(Dataset entries)

== == ==

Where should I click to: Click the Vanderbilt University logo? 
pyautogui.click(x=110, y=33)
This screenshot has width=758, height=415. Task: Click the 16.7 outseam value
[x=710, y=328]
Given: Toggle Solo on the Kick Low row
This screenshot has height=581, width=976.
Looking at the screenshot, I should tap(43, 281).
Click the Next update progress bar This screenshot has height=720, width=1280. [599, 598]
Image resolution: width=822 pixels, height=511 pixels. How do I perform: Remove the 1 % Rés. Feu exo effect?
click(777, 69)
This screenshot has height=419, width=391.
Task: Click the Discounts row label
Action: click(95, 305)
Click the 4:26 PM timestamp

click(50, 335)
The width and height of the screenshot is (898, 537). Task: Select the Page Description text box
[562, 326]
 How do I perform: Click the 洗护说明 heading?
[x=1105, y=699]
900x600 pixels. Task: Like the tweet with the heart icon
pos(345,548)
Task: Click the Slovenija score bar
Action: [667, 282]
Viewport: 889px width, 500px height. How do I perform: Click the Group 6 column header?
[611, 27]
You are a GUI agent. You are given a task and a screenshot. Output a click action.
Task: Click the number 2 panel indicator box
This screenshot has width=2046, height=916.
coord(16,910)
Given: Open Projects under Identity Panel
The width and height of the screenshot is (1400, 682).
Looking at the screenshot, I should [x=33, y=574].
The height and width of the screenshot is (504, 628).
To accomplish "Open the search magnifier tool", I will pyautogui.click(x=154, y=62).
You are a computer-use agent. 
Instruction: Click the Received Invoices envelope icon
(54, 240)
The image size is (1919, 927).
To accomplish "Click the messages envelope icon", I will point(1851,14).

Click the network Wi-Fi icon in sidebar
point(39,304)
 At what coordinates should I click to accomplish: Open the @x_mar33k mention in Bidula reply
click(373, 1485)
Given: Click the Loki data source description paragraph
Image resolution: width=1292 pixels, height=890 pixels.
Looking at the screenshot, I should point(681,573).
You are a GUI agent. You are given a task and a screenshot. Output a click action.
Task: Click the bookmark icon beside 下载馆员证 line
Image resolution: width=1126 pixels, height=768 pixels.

== == ==

> _What to do_: Copy exactly the stretch of data above from the line with "Task: Click the number 2 panel indicator box" through the line with "The image size is (1919, 927).", and omit all other lines.

> _Expected answer_:
Task: Click the number 2 panel indicator box
This screenshot has width=2046, height=916.
coord(16,910)
Given: Open Projects under Identity Panel
The width and height of the screenshot is (1400, 682).
Looking at the screenshot, I should [x=33, y=574].
The height and width of the screenshot is (504, 628).
To accomplish "Open the search magnifier tool", I will pyautogui.click(x=154, y=62).
You are a computer-use agent. 
Instruction: Click the Received Invoices envelope icon
(54, 240)
The image size is (1919, 927).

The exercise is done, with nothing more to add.